抄録
効率良く光合成を行うことは植物にとって必須条件である。そのため、藻類から種子植物に至る広い範囲の植物群において、葉緑体は光条件に依存して細胞内を移動する、いわゆる光定位運動が観察される。弱光下では、光をより効率良く吸収するために細胞表面に集まり、強光下では、葉緑体の光傷害を避けるために、細胞の側壁に移動する。我々はこの現象を長年研究してきており、本講演では葉緑体運動を仲介する光受容体と、葉緑体の運動機構について紹介したい。
種子植物の葉緑体運動には青色光が有効で、光受容体はフォトトロピンである。一方隠花植物は青色光に加えて、赤色光も同時に利用する場合が多く、ホウライシダでは、フォトトロピンに加えてフィトクロムとフォトトロピンが融合したキメラ光受容体フィトクロム3が赤色光受容体として働いている。その結果白色光を非常に効率良く吸収することが出来る。葉緑体光定位運動に働く光受容体は、植物群によって多様である。

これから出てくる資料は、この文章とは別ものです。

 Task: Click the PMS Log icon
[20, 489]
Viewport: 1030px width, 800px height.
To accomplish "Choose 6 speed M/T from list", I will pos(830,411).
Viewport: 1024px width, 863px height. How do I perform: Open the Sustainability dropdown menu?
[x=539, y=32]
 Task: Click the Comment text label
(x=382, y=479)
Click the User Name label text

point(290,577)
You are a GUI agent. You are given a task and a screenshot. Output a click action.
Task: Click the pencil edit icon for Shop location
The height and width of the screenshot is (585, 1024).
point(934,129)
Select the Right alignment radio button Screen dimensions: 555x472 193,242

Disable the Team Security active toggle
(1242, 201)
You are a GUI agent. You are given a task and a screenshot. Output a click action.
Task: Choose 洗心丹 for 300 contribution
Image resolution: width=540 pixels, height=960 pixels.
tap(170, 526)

葉緑体移動には主にアクチン繊維が使用されているが、微小管を使っている場合もあり、どの細胞骨格を使用するかは、植物群によって異なっている。講演ではその多様性に付いても言及したい。最近我々は、移動中の葉緑体には、葉緑体の移動方向前部に細く短いアクチン繊維が重合、脱重合を繰り返していることを発見した。この現象に関与するchup1タンパク質についても紹介したい。